The Good Death: 6 Moving Books on Death

These writers look death in the face.

books about death

It’s a subject that few people want to think about, much less talk about—but these writers recognize that death is a major part of life, whether we’d like to admit it or not. 

Through their powerful books on death and grief, whether it be their own experience or tracking the stories of those closest to them, they empower us to embrace our own mortality, and to open up a conversation on what it means when we’ve reached the end.

didion year of magical thinking, a book every woman should read

The Year of Magical Thinking

By Joan Didion

One of the most famous books on death and grief, this Joan Didion book was written during her daughter's hospitalization and shortly after the death of her husband. As Didion wrote, the work is an exploration of the “weeks and then months that cut loose any fixed idea I ever had about death, about illness ... about marriage and children and memory ... about the shallowness of sanity, about life itself.

As it often did, Didion's openness resonated with readers. The book became a bestseller and won the National Book Award for Nonfiction.

books on death - the violet hour

The Violet Hour

By Katie Roiphe

Critic and essayist Katie Roiphe takes on the last days of some of her favorite writers, including Susan Sontag, Sigmund Freud, John Updike, Dylan Thomas, Maurice Sendak and James Salter. Whether the end was sudden (Thomas), prolonged (Updike), or if the subject in question was in complete denial (Sontag), Roiphe approaches her unconventional subject with the eye of a critic, leading to an expertly researched book that will lead you to rethink the ways in which we deal with the worst (and inevitable) kind of news.

books on death

When Breath Becomes Air

By Paul Kailinthi

As a doctor, Paul Kalanithi dealt with life and death on a daily basis. But just as he’s nearing completion on his training to become a neurosurgeon, he learns he has stage IV lung cancer. As a young man, Kalanithi had entertained aspirations of becoming a writer. With his diagnosis, he realizes there’s no time like the present. When Breath Becomes Air is the moving account of his last months, and the difficult choices he and his wife faced as they grappled with his impending mortality.

The Iceberg

The Iceberg

By Marion Coutts

Marion Coutts’ memoir of her art critic husband’s illness and subsequent death from a brain tumor will cut you to the quick. Her spare, unflinching prose chronicles her husband’s decline—as he loses the power of language, he and Coutts two-year-old son is just starting to discover it.

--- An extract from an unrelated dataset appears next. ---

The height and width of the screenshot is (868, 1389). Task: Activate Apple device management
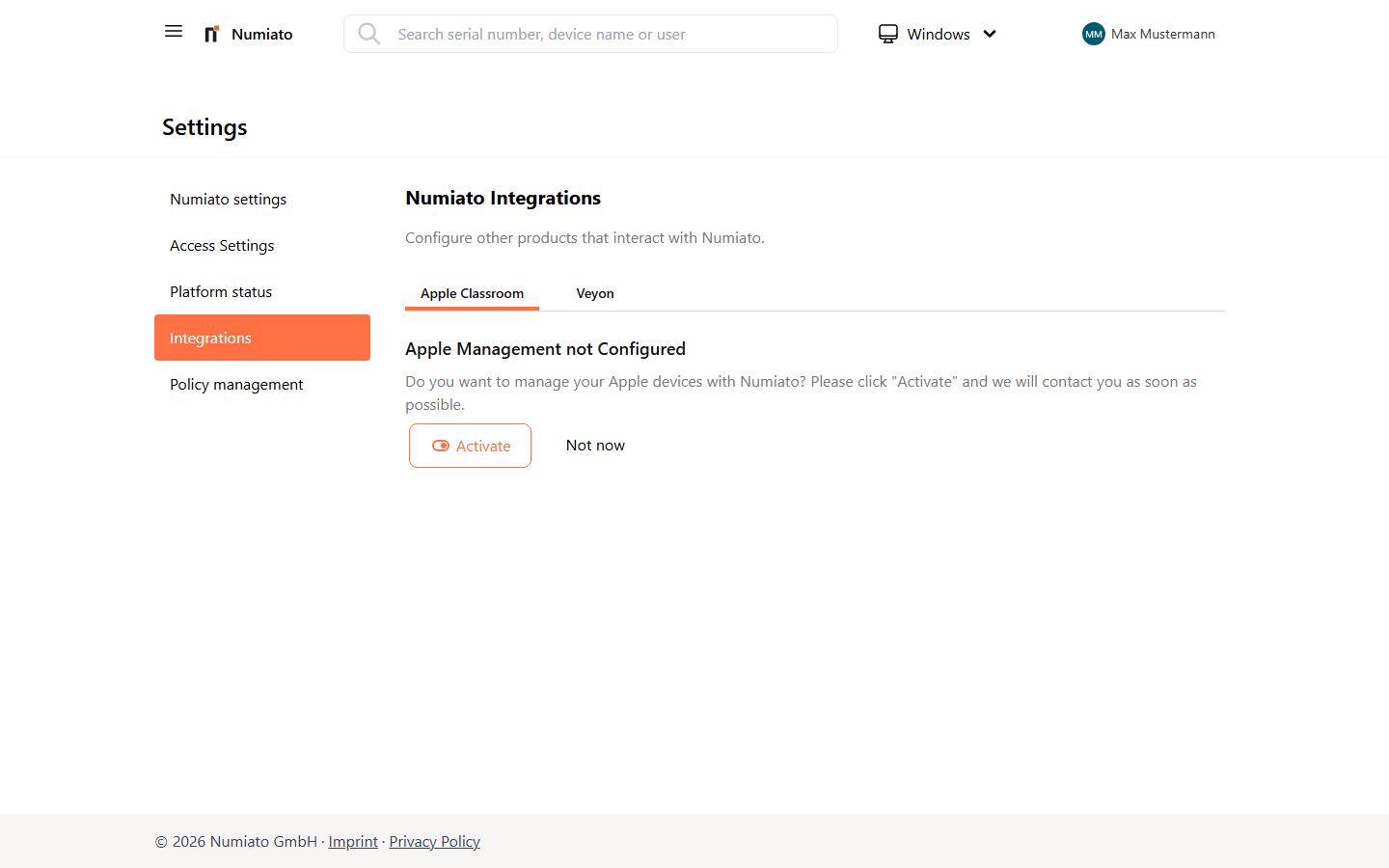470,446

This gut-wrenching memoir is a devastating reminder of how precious life is, and a beautiful reiteration of the importance of art in the face of death.

books on death - gratitude


By Oliver Sacks

Neurologist and writer Oliver Sacks died earlier this year of brain cancer (that had spread from a melanoma in his eye)—but the devastating diagnosis didn’t stop him from writing a series of reflections, collected here, on coming to terms with his own death. “It is the fate of every human being,” Sacks writes, “to be a unique individual, to find his own path, to live his own life, to die his own death.”

books on death - being mortal

Being Mortal

By Atul Gawande

Surgeon Atul Gawande has made it his life passion to chronicle the state of patient care and quality of life in his second career as a writer. In Being Mortal, he asks tough questions about the American healthcare system that operates on the premise that life must be sustained at whatever cost. Through the stories of real-life patients, Gawande asserts that medicine should be about giving patients a rich and fulfilling life—and a good death.